Copy every line of the records below word for word, changing nothing.

********************

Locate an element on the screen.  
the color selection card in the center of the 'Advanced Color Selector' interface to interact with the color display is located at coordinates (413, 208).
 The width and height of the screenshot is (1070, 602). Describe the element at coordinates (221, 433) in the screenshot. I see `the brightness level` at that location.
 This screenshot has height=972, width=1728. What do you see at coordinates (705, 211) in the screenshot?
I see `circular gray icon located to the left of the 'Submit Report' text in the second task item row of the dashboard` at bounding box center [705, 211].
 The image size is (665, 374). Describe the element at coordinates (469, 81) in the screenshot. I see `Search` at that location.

********************

* WRITTEN ANSWER *
Locate an element on the screen.  
the color selection card in the center of the 'Advanced Color Selector' interface to interact with the color display is located at coordinates (413, 208).
 The width and height of the screenshot is (1070, 602). Describe the element at coordinates (221, 433) in the screenshot. I see `the brightness level` at that location.
 This screenshot has height=972, width=1728. What do you see at coordinates (705, 211) in the screenshot?
I see `circular gray icon located to the left of the 'Submit Report' text in the second task item row of the dashboard` at bounding box center [705, 211].
 The image size is (665, 374). Describe the element at coordinates (469, 81) in the screenshot. I see `Search` at that location.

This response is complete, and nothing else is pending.